| WHAT IS BEING ASKED |
Your output is to consist only of the line containing "Tap right 'PC Hocası Forum' chip" and the lines after it, through the end of the data, reproduced exactly.

| INPUT MATERIAL |
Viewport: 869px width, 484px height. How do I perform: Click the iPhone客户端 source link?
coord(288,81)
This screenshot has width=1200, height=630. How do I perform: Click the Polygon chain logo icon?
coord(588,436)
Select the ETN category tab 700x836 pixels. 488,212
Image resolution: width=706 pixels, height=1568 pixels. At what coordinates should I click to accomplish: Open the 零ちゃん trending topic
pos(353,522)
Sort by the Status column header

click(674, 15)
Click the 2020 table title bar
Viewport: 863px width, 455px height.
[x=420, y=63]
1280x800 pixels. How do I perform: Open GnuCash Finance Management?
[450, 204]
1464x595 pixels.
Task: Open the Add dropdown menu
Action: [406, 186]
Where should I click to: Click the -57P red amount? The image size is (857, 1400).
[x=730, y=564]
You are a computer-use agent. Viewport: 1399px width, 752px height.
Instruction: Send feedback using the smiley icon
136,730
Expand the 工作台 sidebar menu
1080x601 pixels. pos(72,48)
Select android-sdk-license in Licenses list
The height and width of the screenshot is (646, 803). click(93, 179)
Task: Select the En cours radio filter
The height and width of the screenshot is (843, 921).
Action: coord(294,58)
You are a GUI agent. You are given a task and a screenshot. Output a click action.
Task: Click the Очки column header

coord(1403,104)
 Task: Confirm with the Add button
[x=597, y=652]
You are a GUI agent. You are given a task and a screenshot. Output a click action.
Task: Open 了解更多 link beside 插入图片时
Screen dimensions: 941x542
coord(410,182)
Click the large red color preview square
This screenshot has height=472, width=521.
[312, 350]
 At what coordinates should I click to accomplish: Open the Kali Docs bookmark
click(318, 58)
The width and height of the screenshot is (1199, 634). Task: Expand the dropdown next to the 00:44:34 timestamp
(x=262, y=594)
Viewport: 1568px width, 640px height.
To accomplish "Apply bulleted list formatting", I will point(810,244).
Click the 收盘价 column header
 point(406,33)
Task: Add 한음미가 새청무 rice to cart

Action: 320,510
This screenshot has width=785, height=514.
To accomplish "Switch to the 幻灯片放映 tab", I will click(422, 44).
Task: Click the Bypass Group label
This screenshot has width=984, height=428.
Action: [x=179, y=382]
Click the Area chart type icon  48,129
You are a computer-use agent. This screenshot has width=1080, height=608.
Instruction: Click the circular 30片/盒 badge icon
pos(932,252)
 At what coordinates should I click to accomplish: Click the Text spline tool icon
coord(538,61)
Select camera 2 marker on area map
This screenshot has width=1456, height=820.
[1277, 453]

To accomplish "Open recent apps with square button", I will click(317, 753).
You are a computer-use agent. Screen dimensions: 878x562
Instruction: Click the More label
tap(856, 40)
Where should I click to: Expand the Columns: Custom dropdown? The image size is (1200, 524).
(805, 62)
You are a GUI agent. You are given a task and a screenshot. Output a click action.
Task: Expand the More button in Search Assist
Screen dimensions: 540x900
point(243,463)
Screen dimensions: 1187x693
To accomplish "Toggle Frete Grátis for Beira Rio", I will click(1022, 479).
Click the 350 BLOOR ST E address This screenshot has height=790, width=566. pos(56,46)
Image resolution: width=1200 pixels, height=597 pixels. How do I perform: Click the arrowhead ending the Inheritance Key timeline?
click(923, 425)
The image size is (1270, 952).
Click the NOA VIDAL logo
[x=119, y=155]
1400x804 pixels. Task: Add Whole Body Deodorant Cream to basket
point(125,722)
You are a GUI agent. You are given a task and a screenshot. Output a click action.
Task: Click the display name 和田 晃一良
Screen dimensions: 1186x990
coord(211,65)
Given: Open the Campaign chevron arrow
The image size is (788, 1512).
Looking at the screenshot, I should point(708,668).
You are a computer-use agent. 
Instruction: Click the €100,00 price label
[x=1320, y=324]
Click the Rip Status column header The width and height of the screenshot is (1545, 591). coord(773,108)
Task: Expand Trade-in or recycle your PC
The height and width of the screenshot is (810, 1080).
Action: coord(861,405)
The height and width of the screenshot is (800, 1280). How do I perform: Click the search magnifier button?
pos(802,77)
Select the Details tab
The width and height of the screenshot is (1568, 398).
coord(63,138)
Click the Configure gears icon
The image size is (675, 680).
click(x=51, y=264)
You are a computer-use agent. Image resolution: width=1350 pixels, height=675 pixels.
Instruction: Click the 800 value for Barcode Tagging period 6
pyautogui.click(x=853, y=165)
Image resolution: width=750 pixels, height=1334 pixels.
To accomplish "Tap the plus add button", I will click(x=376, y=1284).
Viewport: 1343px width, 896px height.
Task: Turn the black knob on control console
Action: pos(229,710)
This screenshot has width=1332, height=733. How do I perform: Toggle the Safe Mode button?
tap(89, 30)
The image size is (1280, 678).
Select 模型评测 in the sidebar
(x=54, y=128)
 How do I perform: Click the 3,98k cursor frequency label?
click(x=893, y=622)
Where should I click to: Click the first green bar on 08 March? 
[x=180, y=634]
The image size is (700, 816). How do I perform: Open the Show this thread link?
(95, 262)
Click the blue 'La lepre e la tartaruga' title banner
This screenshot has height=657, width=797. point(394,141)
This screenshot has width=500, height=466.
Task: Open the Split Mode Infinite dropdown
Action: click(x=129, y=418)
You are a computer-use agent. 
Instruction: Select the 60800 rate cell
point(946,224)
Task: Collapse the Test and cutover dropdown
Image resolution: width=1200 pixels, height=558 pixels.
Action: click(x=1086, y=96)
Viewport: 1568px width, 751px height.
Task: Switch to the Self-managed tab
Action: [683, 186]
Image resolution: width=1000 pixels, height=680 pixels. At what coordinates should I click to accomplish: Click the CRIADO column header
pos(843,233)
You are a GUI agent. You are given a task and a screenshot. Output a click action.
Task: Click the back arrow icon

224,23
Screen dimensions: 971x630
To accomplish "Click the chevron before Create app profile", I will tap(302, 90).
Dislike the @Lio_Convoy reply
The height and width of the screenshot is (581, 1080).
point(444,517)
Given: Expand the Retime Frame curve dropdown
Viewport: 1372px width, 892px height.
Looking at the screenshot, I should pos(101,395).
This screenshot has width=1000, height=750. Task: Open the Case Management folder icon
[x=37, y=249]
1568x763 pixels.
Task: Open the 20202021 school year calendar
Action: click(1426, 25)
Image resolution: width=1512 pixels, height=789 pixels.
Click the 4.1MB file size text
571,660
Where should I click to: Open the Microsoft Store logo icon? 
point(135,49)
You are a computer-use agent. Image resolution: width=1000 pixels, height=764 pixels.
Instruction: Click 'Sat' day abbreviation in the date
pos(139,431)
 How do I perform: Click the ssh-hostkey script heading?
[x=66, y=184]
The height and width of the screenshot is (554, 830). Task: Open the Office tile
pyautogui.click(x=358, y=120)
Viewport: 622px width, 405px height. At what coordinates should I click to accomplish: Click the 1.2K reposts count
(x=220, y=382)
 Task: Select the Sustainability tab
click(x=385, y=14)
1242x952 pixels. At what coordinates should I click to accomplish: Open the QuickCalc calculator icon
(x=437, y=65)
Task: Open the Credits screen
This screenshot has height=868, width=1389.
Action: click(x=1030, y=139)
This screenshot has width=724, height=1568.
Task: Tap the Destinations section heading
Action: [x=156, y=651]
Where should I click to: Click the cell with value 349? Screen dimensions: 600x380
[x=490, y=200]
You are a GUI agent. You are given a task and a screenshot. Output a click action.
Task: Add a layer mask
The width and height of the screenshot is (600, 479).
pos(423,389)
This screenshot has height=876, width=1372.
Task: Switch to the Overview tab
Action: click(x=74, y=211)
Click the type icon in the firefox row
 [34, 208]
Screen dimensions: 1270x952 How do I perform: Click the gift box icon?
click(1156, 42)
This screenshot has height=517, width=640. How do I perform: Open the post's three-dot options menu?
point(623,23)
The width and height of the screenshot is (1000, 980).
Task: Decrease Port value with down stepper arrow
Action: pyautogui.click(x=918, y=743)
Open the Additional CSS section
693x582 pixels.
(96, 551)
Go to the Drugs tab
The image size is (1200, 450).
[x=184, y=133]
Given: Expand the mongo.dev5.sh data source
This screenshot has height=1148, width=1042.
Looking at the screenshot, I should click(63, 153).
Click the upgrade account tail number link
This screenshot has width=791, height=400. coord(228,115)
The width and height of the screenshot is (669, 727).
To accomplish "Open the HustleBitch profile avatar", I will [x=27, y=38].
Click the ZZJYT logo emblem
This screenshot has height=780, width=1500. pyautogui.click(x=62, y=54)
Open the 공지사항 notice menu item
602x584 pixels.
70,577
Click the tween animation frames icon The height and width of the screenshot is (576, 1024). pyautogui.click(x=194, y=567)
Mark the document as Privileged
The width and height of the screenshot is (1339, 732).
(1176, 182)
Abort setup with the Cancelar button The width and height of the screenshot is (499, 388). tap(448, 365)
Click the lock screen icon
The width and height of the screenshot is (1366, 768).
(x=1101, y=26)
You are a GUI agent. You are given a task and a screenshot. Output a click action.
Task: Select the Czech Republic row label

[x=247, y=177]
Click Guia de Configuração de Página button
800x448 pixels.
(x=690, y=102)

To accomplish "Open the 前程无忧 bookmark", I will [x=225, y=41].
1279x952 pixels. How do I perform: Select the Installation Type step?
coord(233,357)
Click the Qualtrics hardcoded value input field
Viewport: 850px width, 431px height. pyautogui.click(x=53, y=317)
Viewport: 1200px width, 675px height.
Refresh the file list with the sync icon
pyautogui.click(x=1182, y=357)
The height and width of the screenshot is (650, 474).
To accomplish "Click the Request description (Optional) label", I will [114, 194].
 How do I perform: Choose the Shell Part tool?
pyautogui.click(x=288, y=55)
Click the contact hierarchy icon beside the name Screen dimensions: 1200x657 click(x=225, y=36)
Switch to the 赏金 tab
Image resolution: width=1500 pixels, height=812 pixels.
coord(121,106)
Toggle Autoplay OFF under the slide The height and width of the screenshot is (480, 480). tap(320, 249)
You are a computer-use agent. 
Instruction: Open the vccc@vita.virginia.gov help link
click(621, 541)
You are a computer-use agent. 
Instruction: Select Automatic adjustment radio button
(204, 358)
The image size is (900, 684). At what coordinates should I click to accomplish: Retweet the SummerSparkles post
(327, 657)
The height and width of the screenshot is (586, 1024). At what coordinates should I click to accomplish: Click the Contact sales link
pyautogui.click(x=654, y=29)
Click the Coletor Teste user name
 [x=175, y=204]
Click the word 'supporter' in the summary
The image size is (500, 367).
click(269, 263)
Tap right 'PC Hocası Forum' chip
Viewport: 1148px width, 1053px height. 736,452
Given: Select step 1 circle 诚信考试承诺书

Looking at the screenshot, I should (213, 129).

| SOLUTION FOR THIS PROBLEM |
Tap right 'PC Hocası Forum' chip
Viewport: 1148px width, 1053px height. 736,452
Given: Select step 1 circle 诚信考试承诺书

Looking at the screenshot, I should (213, 129).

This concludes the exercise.